On January 31, 2018, our Board of Directors authorized an additional repurchase of up to $250 million of our shares of common stock under a share repurchase program. This share repurchase program has no expiration date but may be suspended or terminated by the Board of Directors at any time. During the year ended December 31, 2018, we repurchased 2,582,198 shares of our outstanding common stock at an average share price of $38.73 per share, exclusive of fees and commissions, or $100 million in the aggregate. As of December 31, 2018, we had a remaining $150 million available to repurchase shares of our common stock under this share repurchase program. As of December 31, 2018, there were 12,056,688 shares of the Company’s common stock held in treasury with an aggregate cost of $547 million.    

On November 1, 2019, our Board of Directors authorized the repurchase of an additional $100 million in shares of our common stock under our existing share repurchase program, which increased the amount available to

the Company under this share repurchase program to $250 million. During the year ended December 31, 2019, we repurchased 2,059,846 shares of our outstanding common stock at an average share price of $29.32 per share, exclusive of fees and commissions, or $60 million in the aggregate. As of December 31, 2019, we had $190 million remaining available to repurchase shares of our common stock under this share repurchase program. As of December 31, 2019, there were 14,116,534 shares of the Company’s common stock held in treasury with an aggregate cost of $607 million.

Our Board of Directors authorized and directed management, working with the Executive Committee of our Board of Directors, to affect the share repurchase programs discussed above in compliance with applicable legal requirements.

Dividends

On November 1, 2019, the Company's Board of Directors declared a special cash dividend of $3.50 per share, or approximately $488 million in the aggregate. The dividend was payable on December 4, 2019 to stockholders of record on November 20, 2019. During the years ended December 31, 2018 and 2017, our Board of Directors did not declare any dividends on our outstanding common stock.

 

Any determination to pay dividends in the future will be at the discretion of our Board of Directors and will depend on our results of operations, earnings, capital requirements, financial condition, future prospects, contractual restrictions and other factors deemed relevant by our Board of Directors.

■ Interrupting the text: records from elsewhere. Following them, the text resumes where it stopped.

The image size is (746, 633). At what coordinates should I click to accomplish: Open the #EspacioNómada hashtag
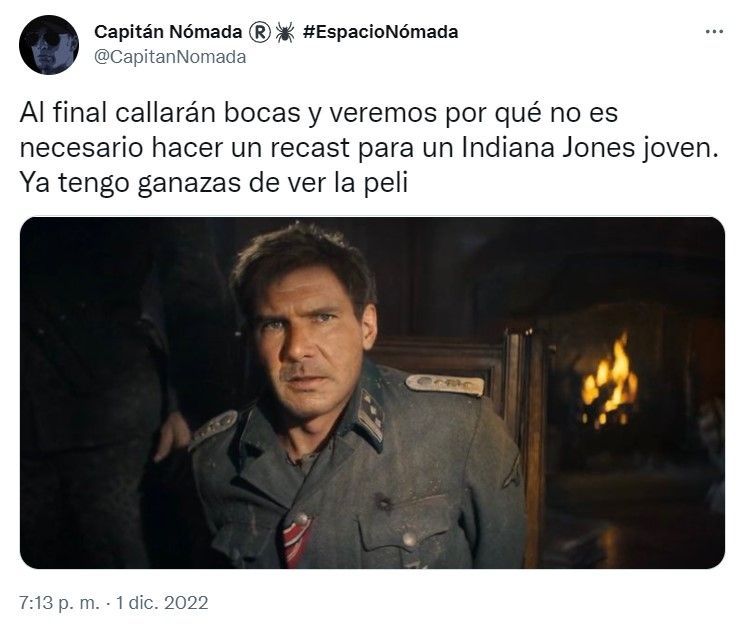pyautogui.click(x=381, y=32)
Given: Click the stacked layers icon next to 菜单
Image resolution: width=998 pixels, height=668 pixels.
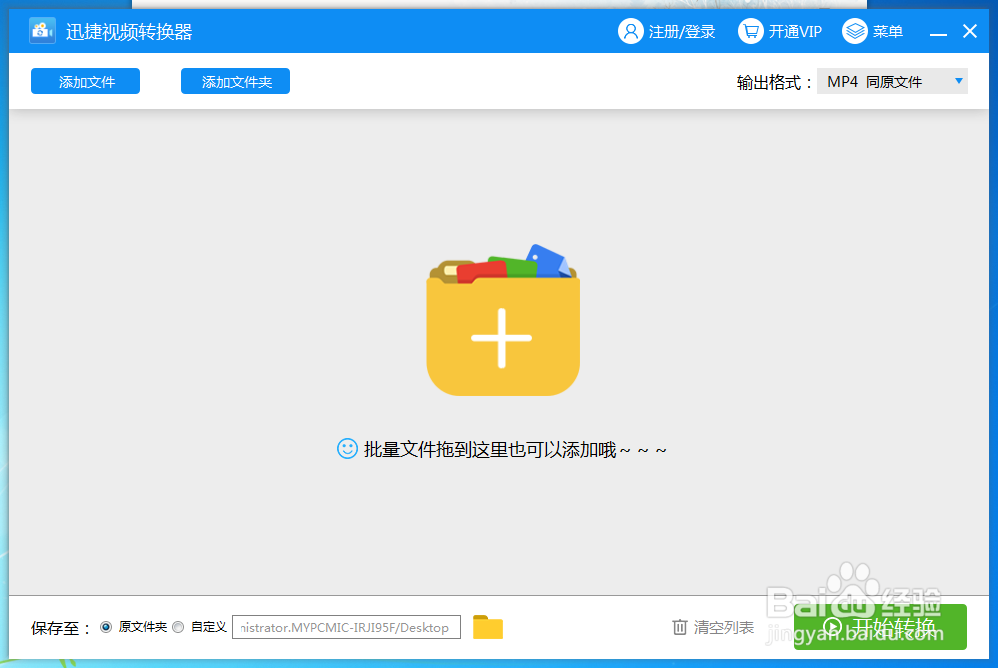Looking at the screenshot, I should [854, 31].
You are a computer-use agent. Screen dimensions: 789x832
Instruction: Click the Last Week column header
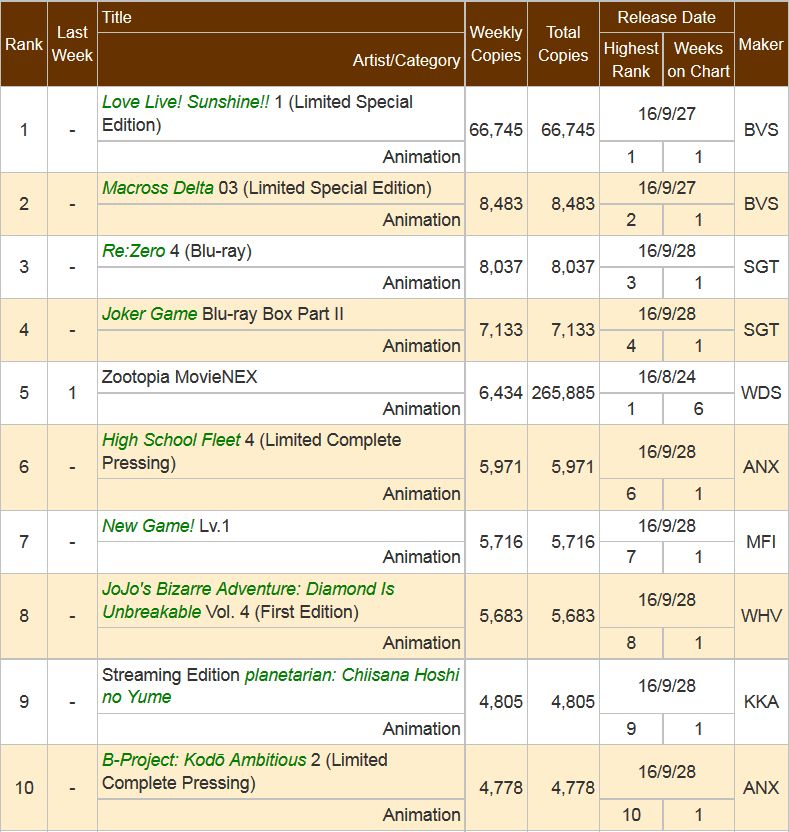[x=72, y=45]
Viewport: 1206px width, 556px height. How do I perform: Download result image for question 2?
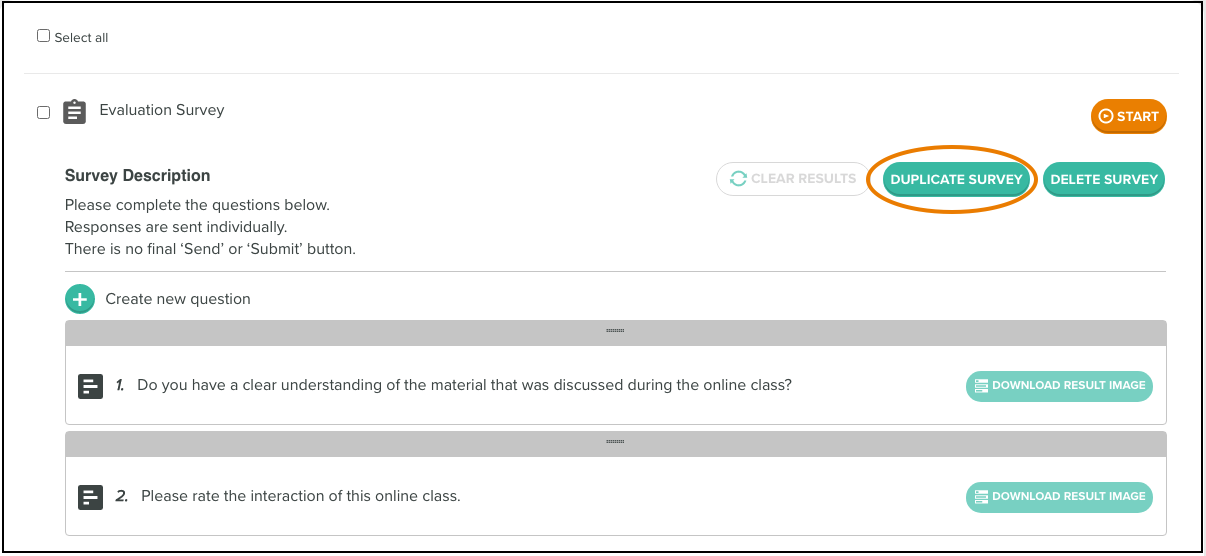1059,496
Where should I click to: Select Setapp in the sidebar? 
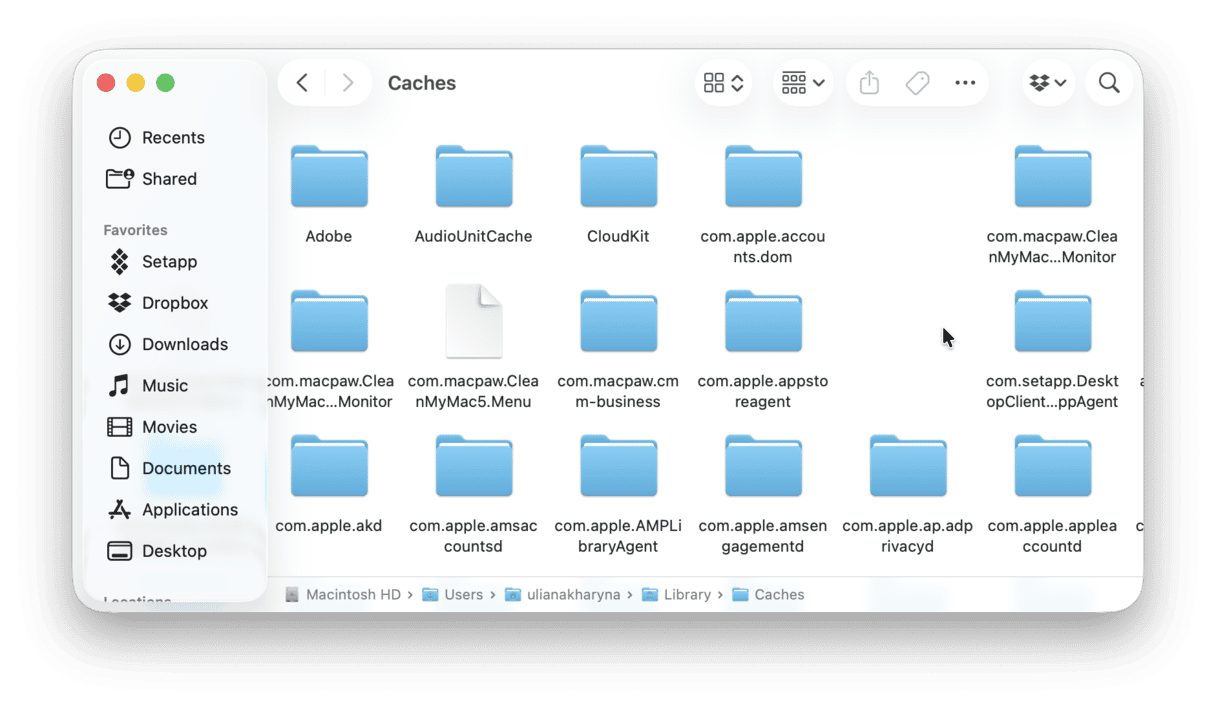pos(168,261)
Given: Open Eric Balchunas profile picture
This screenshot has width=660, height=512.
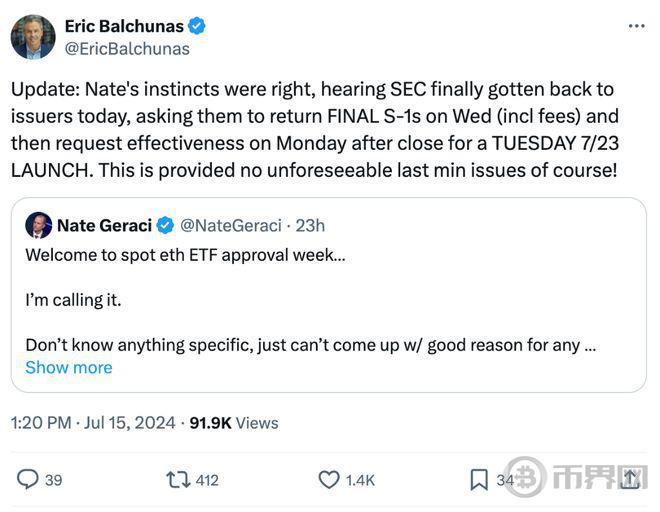Looking at the screenshot, I should tap(33, 37).
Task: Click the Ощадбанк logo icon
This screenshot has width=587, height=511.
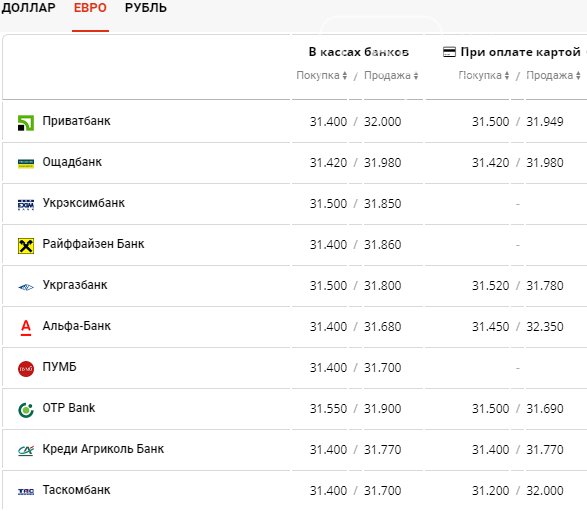Action: pyautogui.click(x=26, y=164)
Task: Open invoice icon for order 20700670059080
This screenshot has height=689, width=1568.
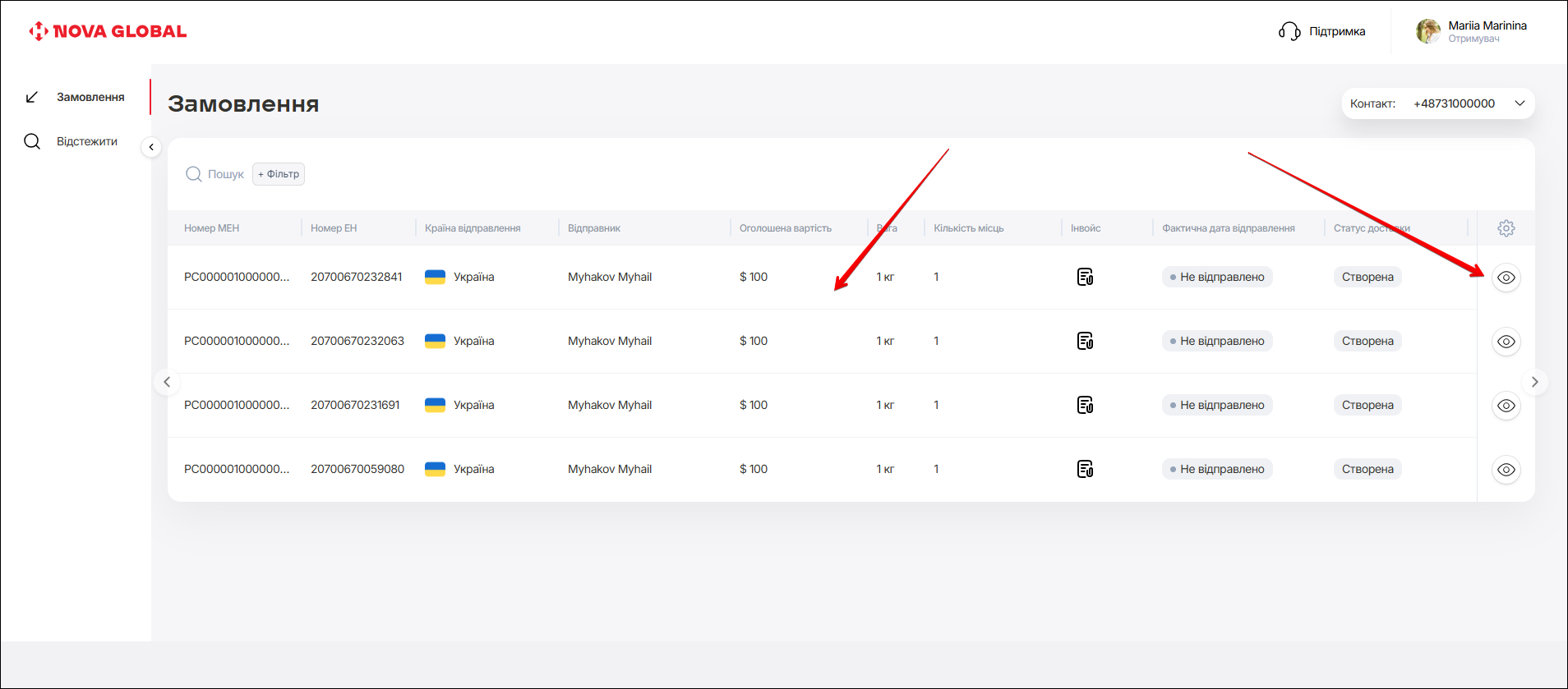Action: coord(1085,470)
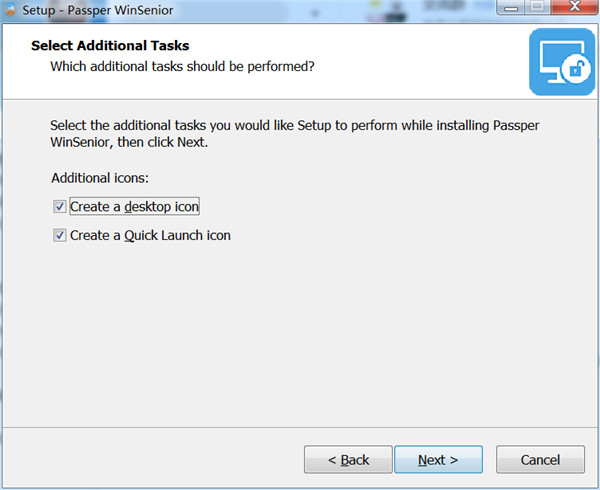600x490 pixels.
Task: Close the Setup window with the X
Action: [x=574, y=7]
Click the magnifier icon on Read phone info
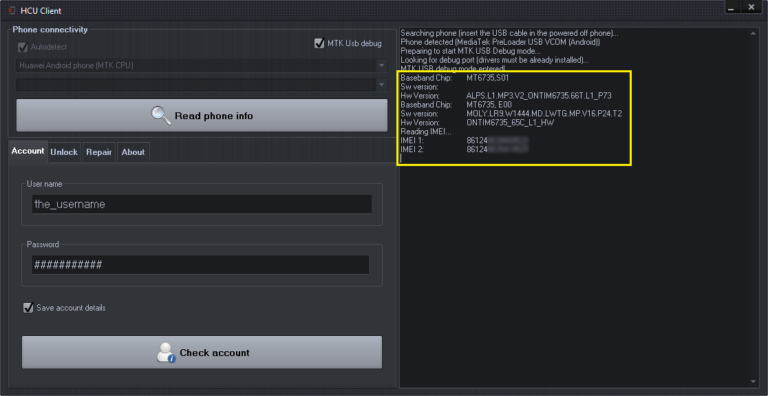Viewport: 768px width, 396px height. (x=161, y=116)
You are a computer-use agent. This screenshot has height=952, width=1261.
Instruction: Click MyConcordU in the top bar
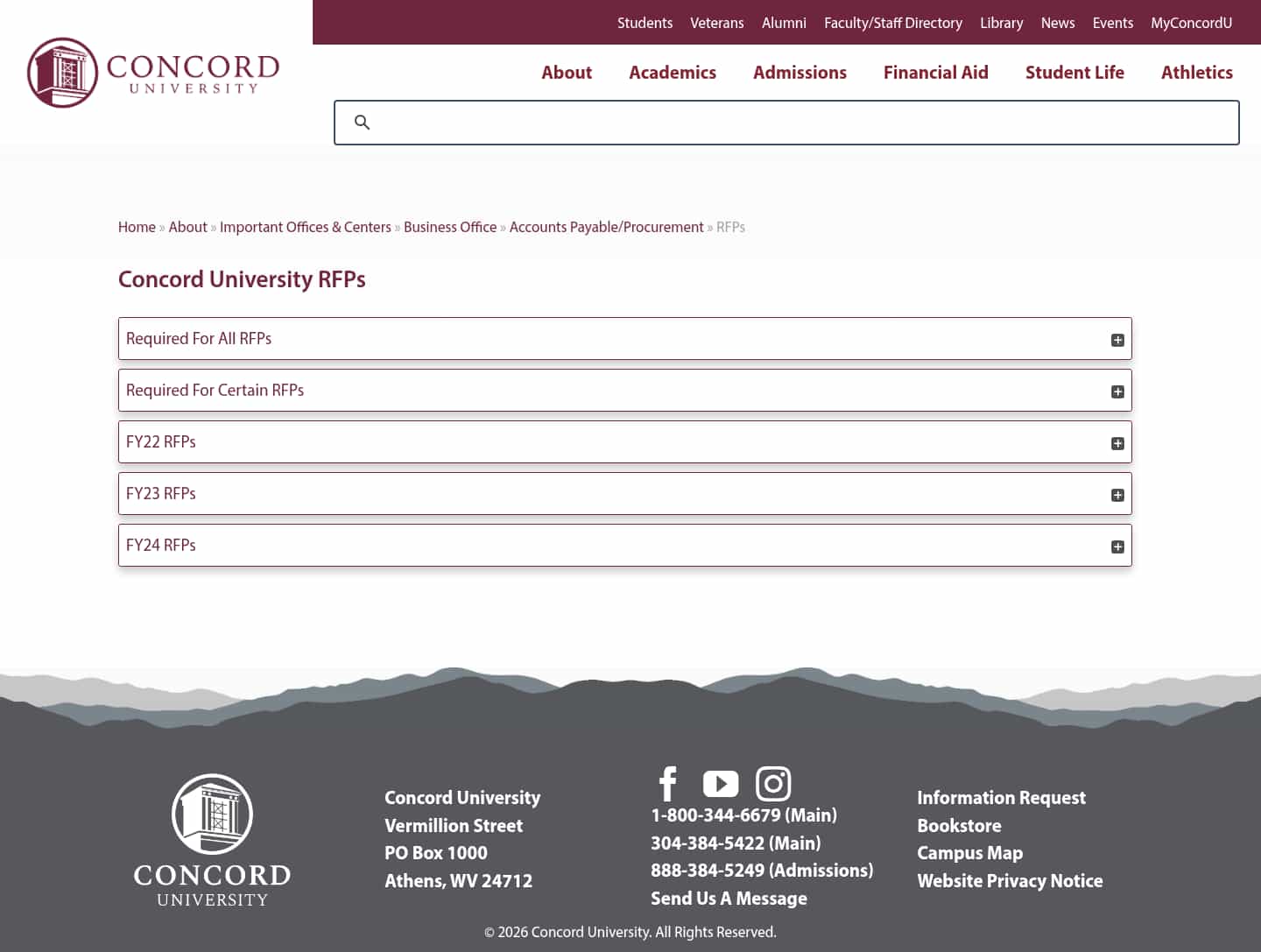tap(1191, 23)
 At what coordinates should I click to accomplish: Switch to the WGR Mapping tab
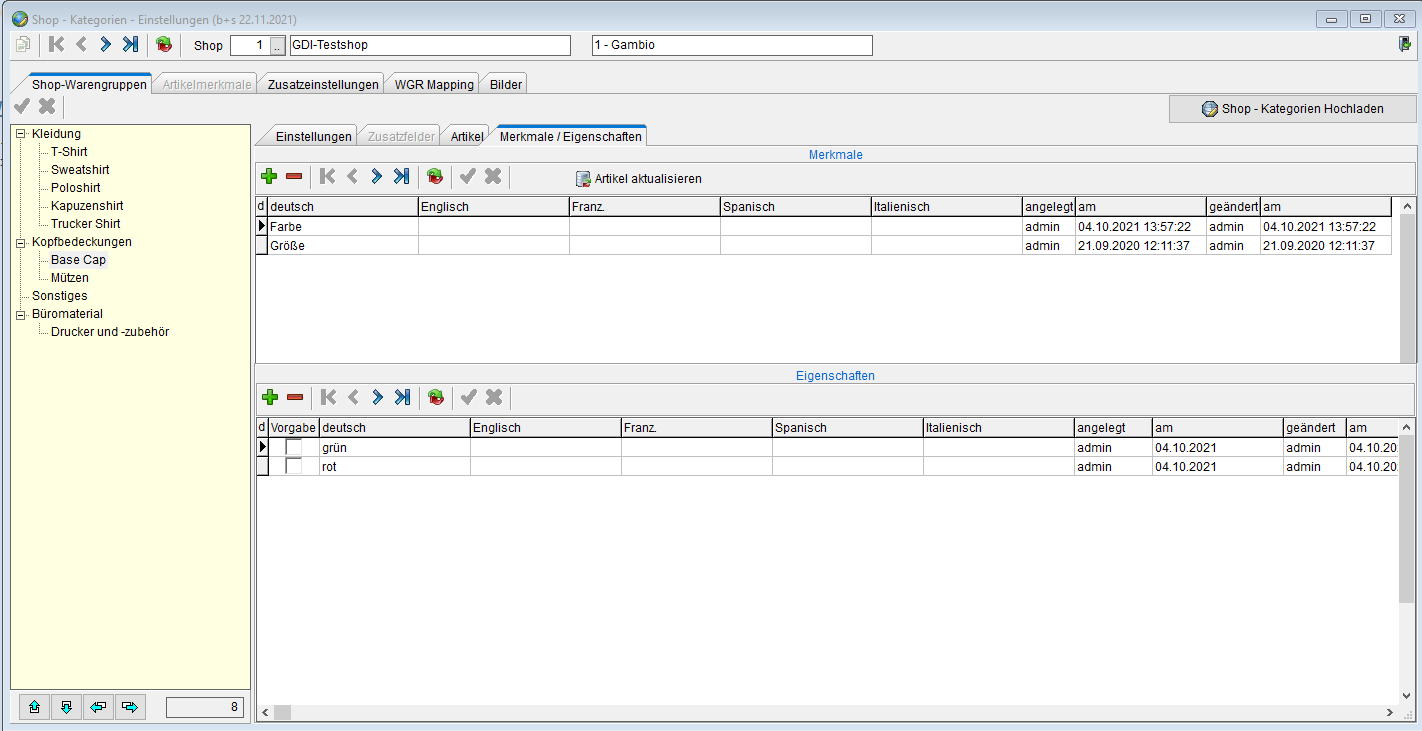click(434, 85)
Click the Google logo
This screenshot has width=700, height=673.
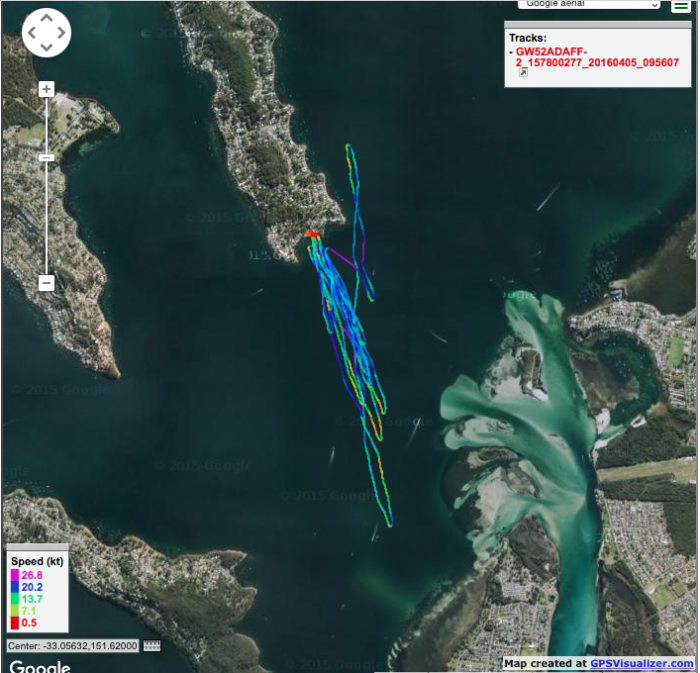point(38,666)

Our ability to pay dividends is also limited by the terms of our 2015 Credit Facility. Refer to “Note 10: Debt” in the notes to the consolidated financial statements in Item 8 in this Annual Report on Form 10-K for additional information regarding this revolving credit facility. In connection with the declaration of such dividends, our non-vested RSUs are entitled to dividend equivalents, which will be payable to the holder subject to, and upon vesting of, the underlying awards. Our outstanding stock options are not entitled to dividend or dividend equivalents.